**Data for the task**
══════
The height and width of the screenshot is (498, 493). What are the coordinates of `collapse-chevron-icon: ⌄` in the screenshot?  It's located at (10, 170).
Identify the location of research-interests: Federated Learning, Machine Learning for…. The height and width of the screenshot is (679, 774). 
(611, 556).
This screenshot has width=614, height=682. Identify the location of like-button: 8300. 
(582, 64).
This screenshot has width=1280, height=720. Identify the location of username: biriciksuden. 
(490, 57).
══════
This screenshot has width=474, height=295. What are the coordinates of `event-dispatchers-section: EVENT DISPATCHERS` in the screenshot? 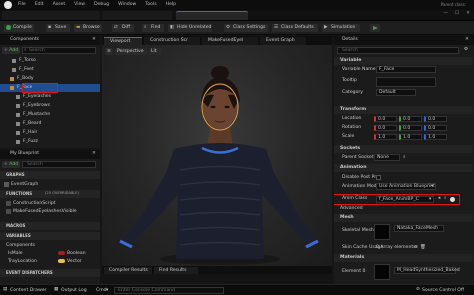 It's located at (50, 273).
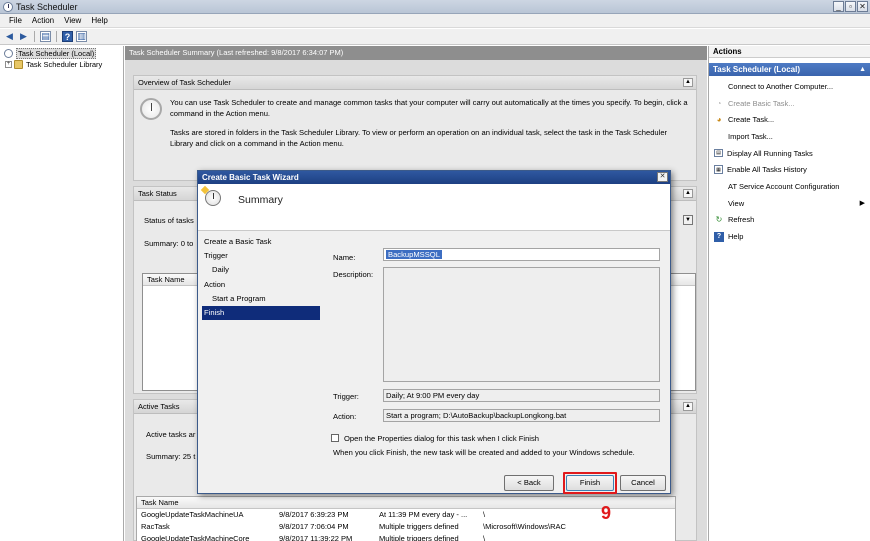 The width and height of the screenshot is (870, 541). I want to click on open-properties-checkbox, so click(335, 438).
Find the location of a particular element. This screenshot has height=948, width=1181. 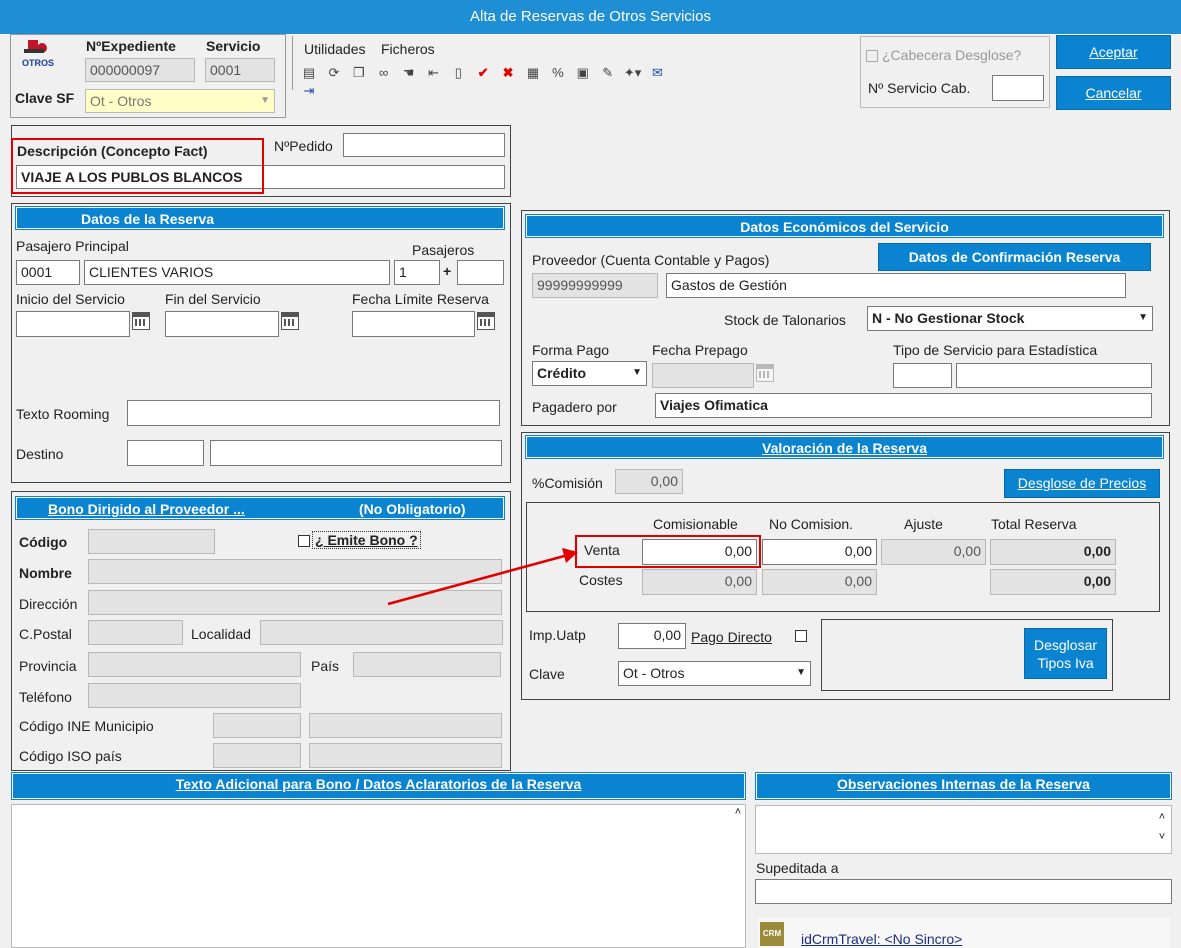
══════
Collect every row above that contains the word "Identify", copying each such row in full.

**Solution**
Identify the location of research-interests: Federated Learning, Machine Learning for…. The height and width of the screenshot is (679, 774). 
This screenshot has width=614, height=682. Identify the location of like-button: 8300. 
This screenshot has width=1280, height=720. Identify the location of username: biriciksuden. 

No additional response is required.